#### Compiti assegnati:
(A) Trascrivi dal testo sugli atti persecutori in condominio il passo che inizia con "A seguito di" e termina con "confronti degli stessi.".
(B) Riprendi il testo sugli atti persecutori in condominio e proseguilo oltre l'ultima frase riportata.

#### Testo fornito:
=======

4. Sennonché, pur a fronte del rigetto di queste parti dei motivi formulati dai ricorrenti, coglie nel segno, invece, l'assunto difensivo per il quale la sentenza impugnata ha, in sostanza, condannato gli stessi quali responsabili del delitto di atti persecutori nei confronti di tutte le numerose parte civili costituite senza che sia emersa in giudizio la relativa prova nei confronti di alcune di esse.

4.1. Occorre a riguardo premettere che la prospettazione accusatoria è nel senso che le condotte dei ricorrenti avrebbero configurato veri e propri atti persecutori non già nei confronti di singoli condomini bensì del condominio complessivamente inteso, salva la puntualizzazione, nel medesimo capo di imputazione, che le condotte stesse si riferivano a quattordici condomini e ai loro familiari.

A seguito di tale editto accusatorio, nei gradi di merito il delitto ascritto è stato ritenuto accertato nei confronti di tutti i condomini (in numero di ventiquattro) che si sono costituiti parte civile, condannando i ricorrenti al pagamento del risarcimento del danno nei confronti degli stessi.

4.2. Ciò posto, il collegio ritiene di dover effettuare alcune puntualizzazioni.

4.2.1. A riguardo va considerato, innanzi tutto, che, come più volte

affermato dalle Sezioni Unite civili di questa Corte, il condominio è un ente di gestione sfornito di personalità giuridica distinta da quella dei suoi componenti (v., da ultimo, Sez. U civ., n. 10934 del 18/04/2019, Rv. 653787). Invero, il condominio negli edifici si risolve semplicemente nella "proprietà comune" di alcune parti degli stessi, poste a servizio di altre e a queste ultime legate da un rapporto necessario e perpetuo di accessorietà e di complementarietà a senso unico. Così configurato, il condominio è una comunione meramente strumentale rispetto all'esercizio dei singoli diritti di proprietà esclusiva sui diversi appartamenti: i quali, dal canto loro, seguono "un proprio destino individuale e autonomo", al di fuori della disciplina speciale del condominio e in armonia con la definizione generale della proprietà come diritto di godere e disporre della cosa in modo pieno ed esclusivo ai sensi dell'art. 832 cod. civ. (Sez. 2 civ., n. 29251 del 13/11/2024, Rv. 673521).

=======

[Dati su elementi e posizioni nel testo]

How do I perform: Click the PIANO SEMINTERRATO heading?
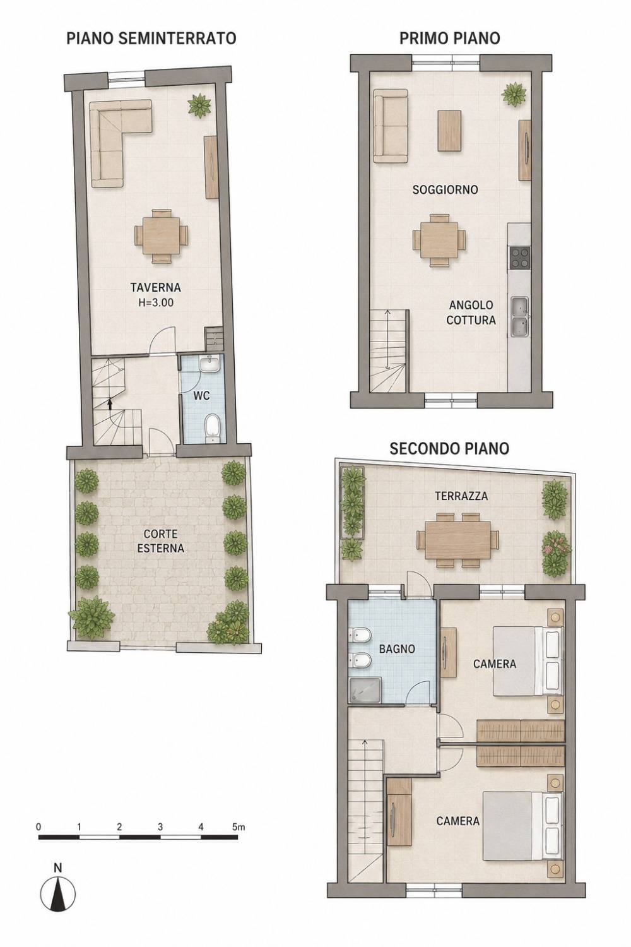pyautogui.click(x=151, y=39)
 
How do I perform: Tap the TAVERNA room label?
pyautogui.click(x=155, y=287)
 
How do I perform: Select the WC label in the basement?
pyautogui.click(x=201, y=396)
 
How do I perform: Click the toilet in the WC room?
pyautogui.click(x=212, y=428)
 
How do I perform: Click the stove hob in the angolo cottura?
pyautogui.click(x=519, y=258)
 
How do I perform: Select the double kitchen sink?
pyautogui.click(x=520, y=317)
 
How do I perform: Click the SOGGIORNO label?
pyautogui.click(x=445, y=190)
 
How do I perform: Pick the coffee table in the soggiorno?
pyautogui.click(x=449, y=130)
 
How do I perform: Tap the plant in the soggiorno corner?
pyautogui.click(x=514, y=94)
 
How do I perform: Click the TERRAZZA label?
pyautogui.click(x=461, y=496)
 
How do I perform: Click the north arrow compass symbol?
pyautogui.click(x=58, y=885)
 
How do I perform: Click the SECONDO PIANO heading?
pyautogui.click(x=449, y=448)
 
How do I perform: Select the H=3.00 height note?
pyautogui.click(x=155, y=302)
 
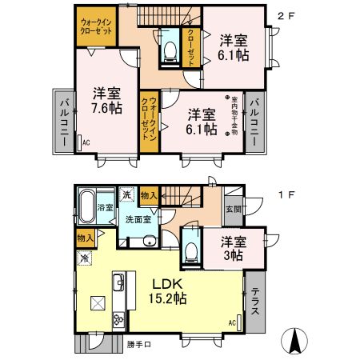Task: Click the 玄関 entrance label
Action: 231,210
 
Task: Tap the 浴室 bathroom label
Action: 105,206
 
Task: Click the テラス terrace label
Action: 255,303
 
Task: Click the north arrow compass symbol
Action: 297,342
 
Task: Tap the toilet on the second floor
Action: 169,50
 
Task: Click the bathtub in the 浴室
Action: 86,207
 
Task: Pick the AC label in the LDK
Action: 231,322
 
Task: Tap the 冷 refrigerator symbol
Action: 84,258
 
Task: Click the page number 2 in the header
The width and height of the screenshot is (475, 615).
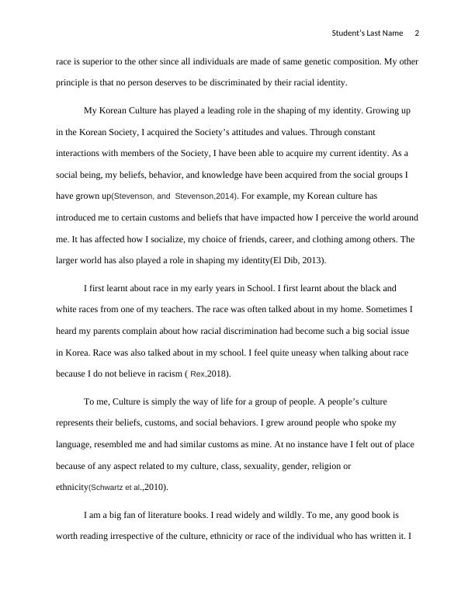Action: pos(417,33)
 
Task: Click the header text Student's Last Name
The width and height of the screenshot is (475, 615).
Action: pos(367,33)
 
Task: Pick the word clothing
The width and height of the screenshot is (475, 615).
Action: pos(319,239)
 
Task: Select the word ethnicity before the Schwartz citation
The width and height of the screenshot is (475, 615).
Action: pos(71,488)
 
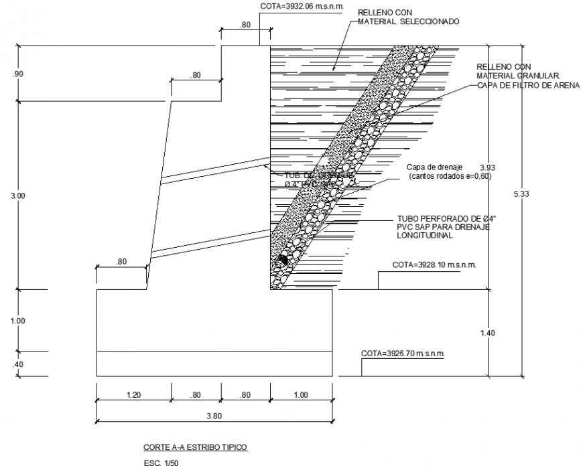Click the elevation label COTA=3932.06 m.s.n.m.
point(302,6)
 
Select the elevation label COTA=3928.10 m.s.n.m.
point(434,265)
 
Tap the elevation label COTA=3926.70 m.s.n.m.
point(403,353)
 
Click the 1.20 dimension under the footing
point(133,395)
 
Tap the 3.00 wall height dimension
point(18,196)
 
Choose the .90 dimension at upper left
point(18,74)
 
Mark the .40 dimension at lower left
point(18,364)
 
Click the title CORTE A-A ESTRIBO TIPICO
point(196,447)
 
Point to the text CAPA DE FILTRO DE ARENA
point(528,85)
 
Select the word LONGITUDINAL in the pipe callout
point(424,236)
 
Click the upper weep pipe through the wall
point(214,170)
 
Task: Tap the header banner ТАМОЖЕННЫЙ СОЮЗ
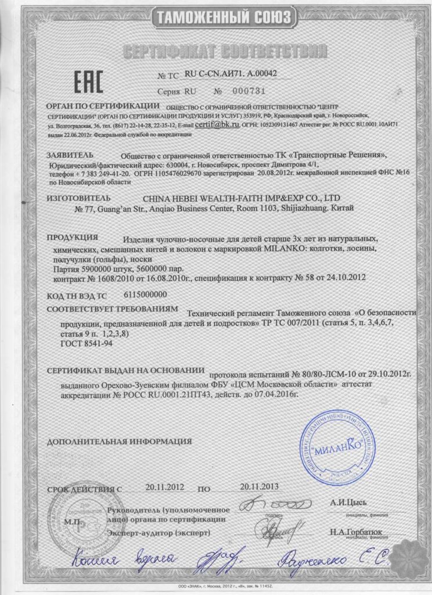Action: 221,17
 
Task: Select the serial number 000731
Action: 249,92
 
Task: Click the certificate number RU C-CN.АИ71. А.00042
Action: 231,74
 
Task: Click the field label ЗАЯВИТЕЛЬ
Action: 69,156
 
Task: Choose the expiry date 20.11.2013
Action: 260,486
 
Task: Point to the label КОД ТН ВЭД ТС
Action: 77,295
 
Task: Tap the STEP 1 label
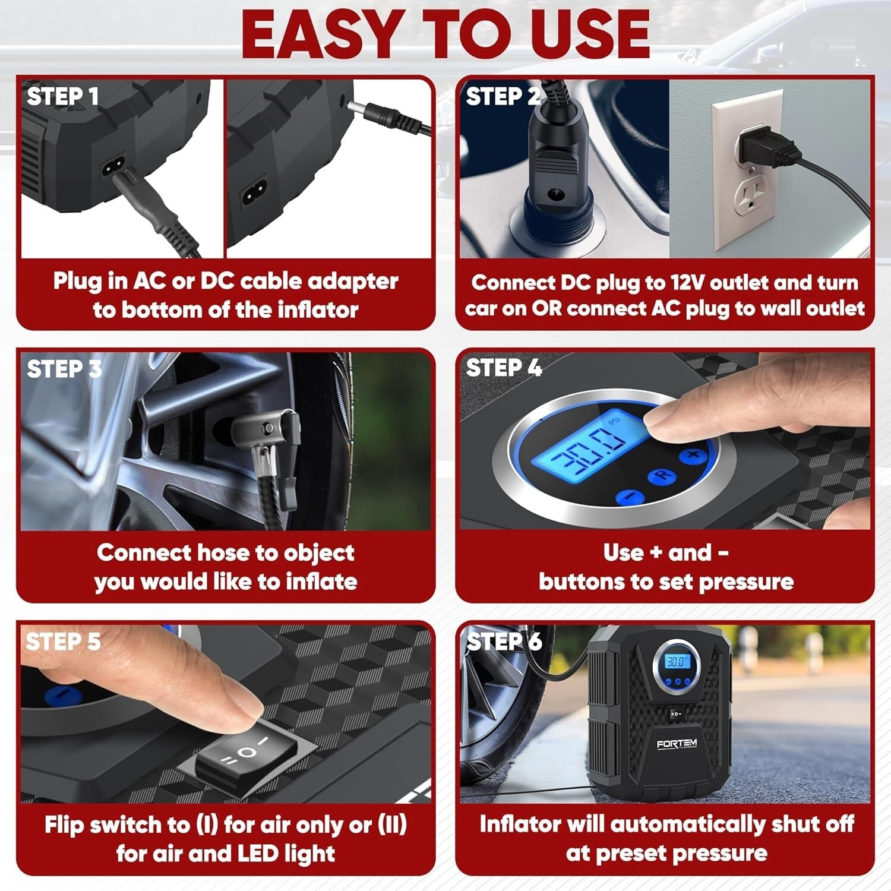pyautogui.click(x=62, y=96)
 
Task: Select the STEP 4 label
pyautogui.click(x=504, y=368)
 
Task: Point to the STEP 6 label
pyautogui.click(x=504, y=642)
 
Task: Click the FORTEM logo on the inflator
pyautogui.click(x=677, y=744)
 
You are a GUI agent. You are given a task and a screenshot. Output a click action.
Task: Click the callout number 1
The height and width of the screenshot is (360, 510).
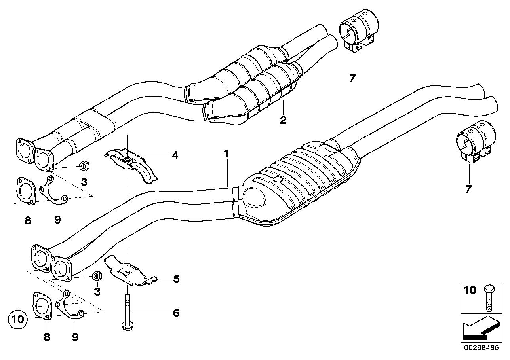point(226,153)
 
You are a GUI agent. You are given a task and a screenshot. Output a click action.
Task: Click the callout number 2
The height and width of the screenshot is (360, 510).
point(283,119)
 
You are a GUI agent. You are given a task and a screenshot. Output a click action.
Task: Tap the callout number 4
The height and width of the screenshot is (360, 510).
point(175,155)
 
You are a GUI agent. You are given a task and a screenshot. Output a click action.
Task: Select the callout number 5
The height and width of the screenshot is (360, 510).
point(176,279)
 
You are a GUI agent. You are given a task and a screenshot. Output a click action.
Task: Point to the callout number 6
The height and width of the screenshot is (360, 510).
point(176,313)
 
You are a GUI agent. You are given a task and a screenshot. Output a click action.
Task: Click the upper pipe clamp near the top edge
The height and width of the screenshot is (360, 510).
point(359,33)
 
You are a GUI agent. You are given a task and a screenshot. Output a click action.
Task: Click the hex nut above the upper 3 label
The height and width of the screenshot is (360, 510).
point(84,167)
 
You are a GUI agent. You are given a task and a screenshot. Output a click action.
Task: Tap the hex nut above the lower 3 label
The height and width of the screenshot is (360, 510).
point(97,276)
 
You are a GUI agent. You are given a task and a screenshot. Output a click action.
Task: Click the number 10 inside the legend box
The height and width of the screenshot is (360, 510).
point(470,291)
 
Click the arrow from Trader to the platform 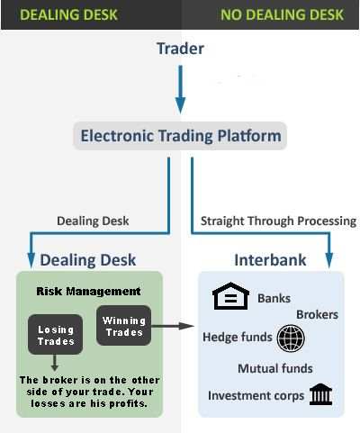point(180,95)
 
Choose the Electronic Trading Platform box point(180,137)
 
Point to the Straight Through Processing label point(278,221)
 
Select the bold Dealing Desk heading point(87,260)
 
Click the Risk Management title point(88,292)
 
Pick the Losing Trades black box point(56,336)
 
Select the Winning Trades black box point(124,326)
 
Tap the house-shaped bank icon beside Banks point(230,298)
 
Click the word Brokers point(317,315)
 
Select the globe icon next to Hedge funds point(291,338)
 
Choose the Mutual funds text point(275,368)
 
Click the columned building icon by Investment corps point(320,394)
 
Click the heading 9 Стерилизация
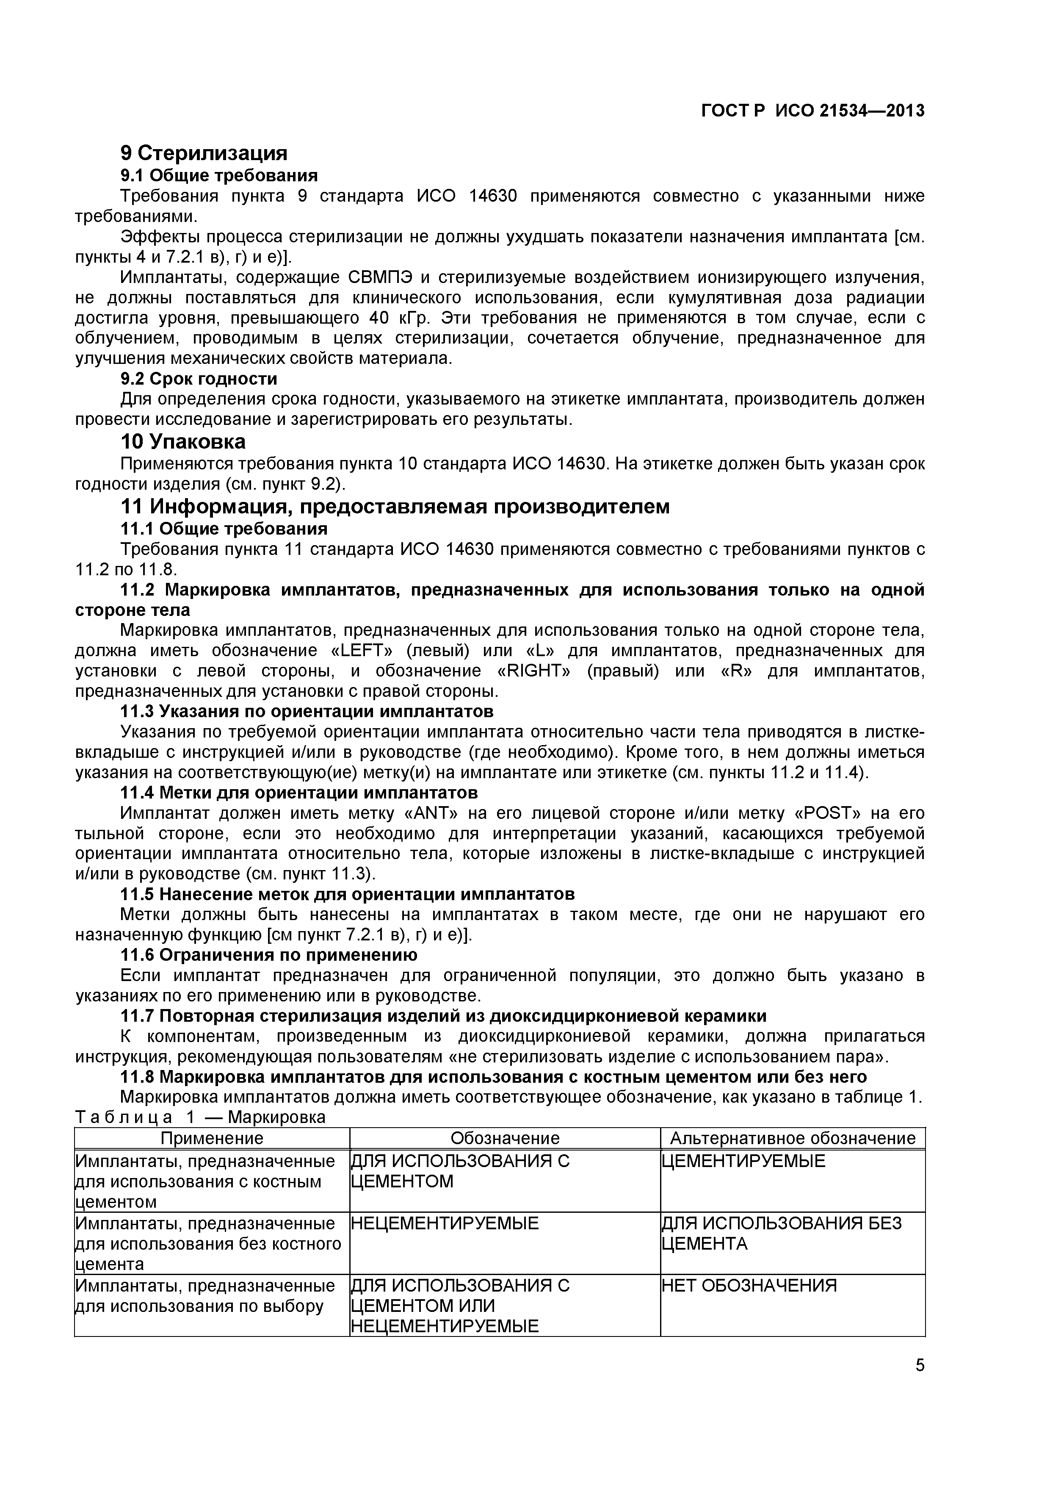pyautogui.click(x=204, y=153)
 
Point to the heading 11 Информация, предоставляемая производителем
pyautogui.click(x=395, y=506)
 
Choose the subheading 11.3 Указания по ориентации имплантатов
pyautogui.click(x=307, y=711)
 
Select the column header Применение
pyautogui.click(x=212, y=1139)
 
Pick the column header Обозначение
pyautogui.click(x=505, y=1139)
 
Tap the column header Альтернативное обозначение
pyautogui.click(x=793, y=1139)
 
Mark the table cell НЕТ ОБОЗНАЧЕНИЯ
pyautogui.click(x=749, y=1285)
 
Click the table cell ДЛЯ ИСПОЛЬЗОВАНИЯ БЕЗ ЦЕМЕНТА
pyautogui.click(x=781, y=1234)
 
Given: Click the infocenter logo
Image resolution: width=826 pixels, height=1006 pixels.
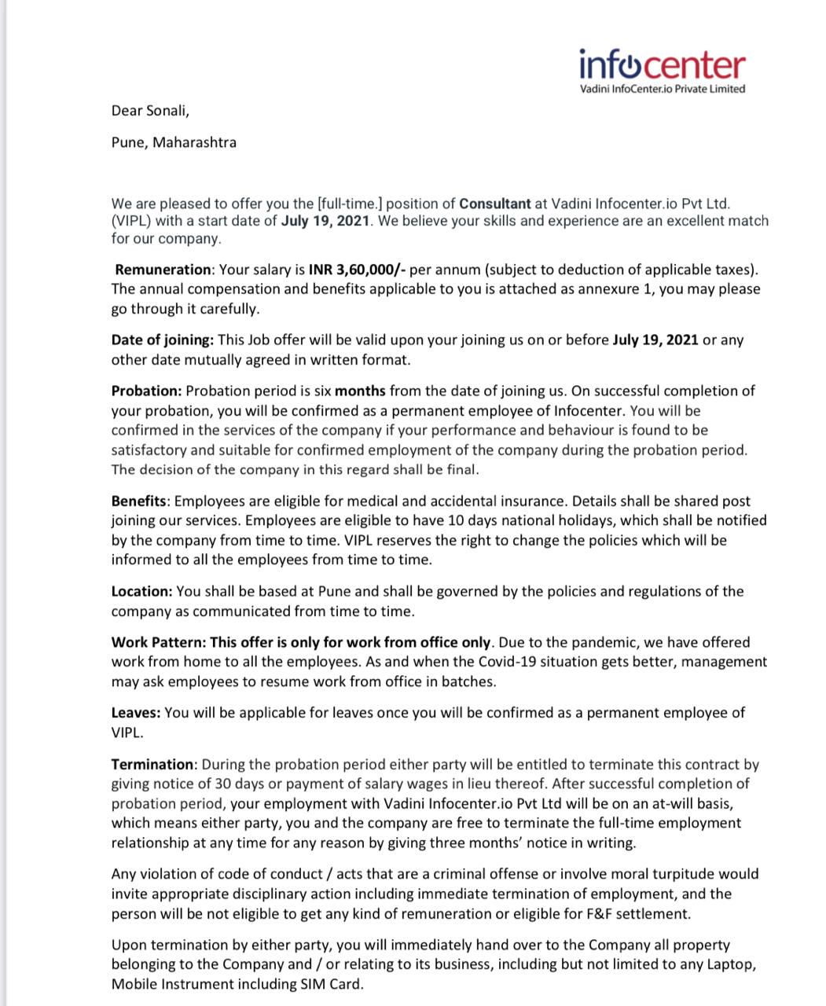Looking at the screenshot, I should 662,71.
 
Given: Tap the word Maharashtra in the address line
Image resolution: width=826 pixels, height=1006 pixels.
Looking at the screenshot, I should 194,142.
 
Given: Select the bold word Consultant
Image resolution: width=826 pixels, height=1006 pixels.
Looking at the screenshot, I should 495,204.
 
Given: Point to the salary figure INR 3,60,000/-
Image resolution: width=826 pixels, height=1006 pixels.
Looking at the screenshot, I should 358,270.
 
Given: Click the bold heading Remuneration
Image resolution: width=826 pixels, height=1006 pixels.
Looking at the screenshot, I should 163,270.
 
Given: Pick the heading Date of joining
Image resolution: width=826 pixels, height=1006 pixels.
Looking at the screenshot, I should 162,340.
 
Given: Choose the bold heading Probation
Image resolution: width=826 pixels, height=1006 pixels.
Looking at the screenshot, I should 146,391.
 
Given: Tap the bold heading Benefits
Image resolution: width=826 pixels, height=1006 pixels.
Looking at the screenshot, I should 138,501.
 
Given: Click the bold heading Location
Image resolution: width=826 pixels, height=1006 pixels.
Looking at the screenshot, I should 141,591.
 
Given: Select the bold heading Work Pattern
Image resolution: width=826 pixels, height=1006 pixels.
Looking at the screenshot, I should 158,642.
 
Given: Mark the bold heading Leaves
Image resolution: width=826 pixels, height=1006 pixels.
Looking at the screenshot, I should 136,713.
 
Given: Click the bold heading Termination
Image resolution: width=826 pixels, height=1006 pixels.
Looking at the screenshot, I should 152,764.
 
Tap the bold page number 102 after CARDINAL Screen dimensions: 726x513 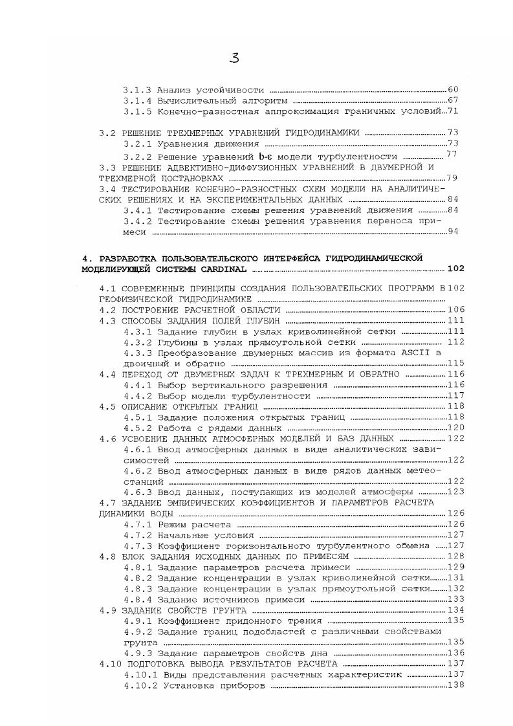point(455,268)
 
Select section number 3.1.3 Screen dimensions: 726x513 point(138,89)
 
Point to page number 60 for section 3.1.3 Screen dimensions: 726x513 point(453,89)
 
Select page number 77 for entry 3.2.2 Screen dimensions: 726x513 point(452,155)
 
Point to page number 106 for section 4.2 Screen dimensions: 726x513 point(456,310)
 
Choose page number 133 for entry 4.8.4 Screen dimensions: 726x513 point(456,599)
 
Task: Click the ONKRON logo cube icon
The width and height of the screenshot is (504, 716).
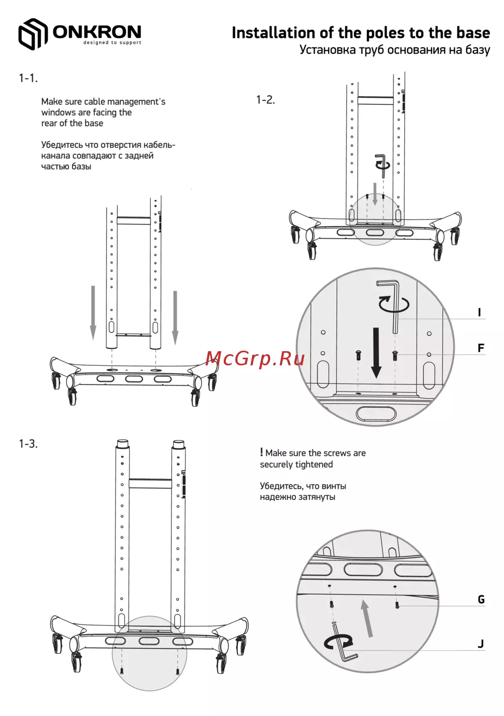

=======

#### Risposte ai compiti:
(A)
A seguito di tale editto accusatorio, nei gradi di merito il delitto ascritto è stato ritenuto accertato nei confronti di tutti i condomini (in numero di ventiquattro) che si sono costituiti parte civile, condannando i ricorrenti al pagamento del risarcimento del danno nei confronti degli stessi.

(B)
Occorre, dunque, interrogarsi se, sul versante penalistico, la natura del condominio quale ente di gestione privo di una personalità giuridica autonoma distinta da quella dei condomini spieghi efficacia, con peculiare riguardo - per quel che rileva in questa sede - al delitto di cui all'art. 612-bis cod. pen.

4.2.2. In proposito, se è vero che le condotte suscettibili di essere ricondotte a tale reato possono riferirsi anche all'utilizzo di beni condominiali o a condotte che interessano l'intero stabile, ciò non comporta, ex se, che le stesse siano suscettibili di determinare, nei confronti di ciascun condomino, uno o più degli eventi indicati dalla norma incriminatrice ai fini della configurabilità del reato medesimo.

Infatti, come è noto, il delitto di atti persecutori è un reato abituale di evento, che differisce da quelli di molestie e di minacce, che pure ne possono rappresentare un elemento costitutivo, per la produzione di un evento di "danno" consistente nell'alterazione delle proprie abitudini di vita (che, tuttavia, non è integrata dalla percezione di transitori disagi e fastidi nelle occupazioni di vita della persona offesa, ma deve consistere in una costrizione qualitativamente apprezzabile delle sue abitudini quotidiane: Sez. 5, n. 1541 del 17/11/2020, dep. 2021, L., Rv. 280491) o in un perdurante e grave stato di ansia o di paura, o, in alternativa, di un evento di "pericolo", consistente nel fondato timore per l'incolumità propria o di un prossimo congiunto o di persona al medesimo legata da relazione affettiva (ex alis, Sez. 3, n. 9222 del 16/01/2015, G., Rv. 262517).

4.2.3.Deve dunque essere affermato il principio per il quale il delitto di atti persecutori si può configurare nei riguardi di un intero condominio - laddove si voglia, beninteso, utilizzare la relativa espressione per ragioni di carattere descrittivo, in quanto il condominio non è un ente dotato di personalità giuridica distinta da quella dei singoli condomini che ne fanno parte - soltanto qualora i fatti costitutivi dello stesso, tanto sul piano oggettivo, anche in relazione agli eventi del reato, quanto su quello soggettivo, si realizzino nei confronti di ciascuno dei condomini, rispetto ai quali detti fatti devono essere oggetto di puntuale accertamento da parte del giudice di merito, e ciò anche nell'ipotesi in cui tra le condotte persecutorie ascritte alcune siano correlate all'utilizzo di parti comuni dello stabile condominiale.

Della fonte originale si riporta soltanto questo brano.